In the drug-development world, that time frame—just three years from the earliest positive laboratory results to human testing—is “blazingly fast” compared with the usual seven to ten years, says Don Cleveland, an expert in neurodegeneration at the University of California at San Diego, who wrote a commentary on the results in the January 21 Science magazine.
No one knows if ceftriaxone, which belongs to a family of antibiotics known as beta lactams, will truly prove to be an effective treatment for ALS; many drugs that show promise in preclinical studies fail in human trials. But the finding has been met with enthusiasm within the ALS patient community and among scientists, even self-proclaimed skeptics of the screening approach such as Cleveland, who initially questioned the worthiness of searching for new mechanisms of action in existing drugs.
“The enthusiasm comes from the fact that this effort has enabled a scientifically well-documented compound to come to clinical trial in an amazingly short time, coupled with the scientific discovery of a completely unexpected use for a tried-and-true, proven-safe drug,” Cleveland says.
Such progress is especially important for diseases such as ALS, for which there are no effective treatments, Cleveland says. Moreover, in ALS as in other relatively uncommon diseases such as Huntington’s disease or spinocerebellar ataxia, pharmaceutical companies have been largely unwilling to invest the millions of dollars necessary to develop drugs marketable only to comparably small groups of patients.
“The concept that drugs have many mechanisms that they work on is not surprising, but the outcome of beta lactams was extremely unexpected,” says Lucie Bruijn, science director for the ALS Association, one of the non profit organizations that partnered with the NINDS to underwrite the screening effort. “And that was exactly the hope, that we would find these unknown mechanisms that no one else would be focused on.”
In the case of ceftriaxone and its cousins in the beta lactam family, the “unknown mechanism” that was discovered is its ability to increase brain levels of a protein known as a glutamate transporter, which essentially acts as a vacuum cleaner to suck up excess glutamate from the spaces between nerve cells. Glutamate is the most prominent “excitatory” neurotransmitter in the brain, activating neighboring nerve cells to relay nerve signals. Too much glutamate is known to be toxic to nerve cells and has been linked to a wide range of neurological disorders, among them ALS, stroke, Huntington’s disease, epilepsy, multiple sclerosis, and brain tumors. Glutamate also plays important roles in normal memory and learning processes, making it an attractive target for pharmaceutical development.

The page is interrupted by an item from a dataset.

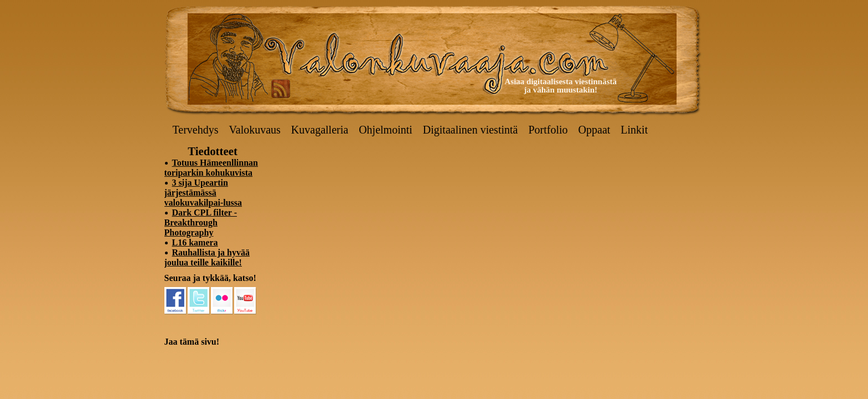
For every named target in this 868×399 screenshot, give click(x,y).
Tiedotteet (213, 151)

“Big [pharmaceutical companies have] long been interested in glutamate transporters as a target, but to date no one has found a drug that works at that level,” says Jeffrey Roth-stein, a John Hopkins neuroscientist who has spearheaded the investigations with ceftriaxone. Most medications act to block a receptor on a cell surface to interrupt a particular cellular action, he says, “but we needed a drug that would make the transporter work more efficiently, so it’s a hard target.”

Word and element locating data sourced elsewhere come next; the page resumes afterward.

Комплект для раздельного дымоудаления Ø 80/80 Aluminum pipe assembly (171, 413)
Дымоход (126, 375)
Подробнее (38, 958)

Rothstein’s team used preserved slices of spinal cord that contained both neurons and astrocytes, the brain support cells that produce the glutamate transporter, to develop an assay that would detect which drugs could increase the levels of the transporter. They bathed the slices in the medications, one by one, not knowing which drugs they were testing, and then waited to see if any generated the action they were hoping for. When the compounds were unblinded, they realized that the drugs that were producing much more protein all belonged to the beta lactam class of antibiotics.
If it proves to be effective in people with ALS, the ceftriaxone story may be the first real help so many patients are waiting for. In any case, the tale of the discovery of its previously unknown action is destined to join the annals of medical history, born as it was from a unique public-private partnership that essentially sought to “squeeze blood out of rock—to squeeze as much out of existing drugs and do better for patients with neurological disease,” as Rothstein says.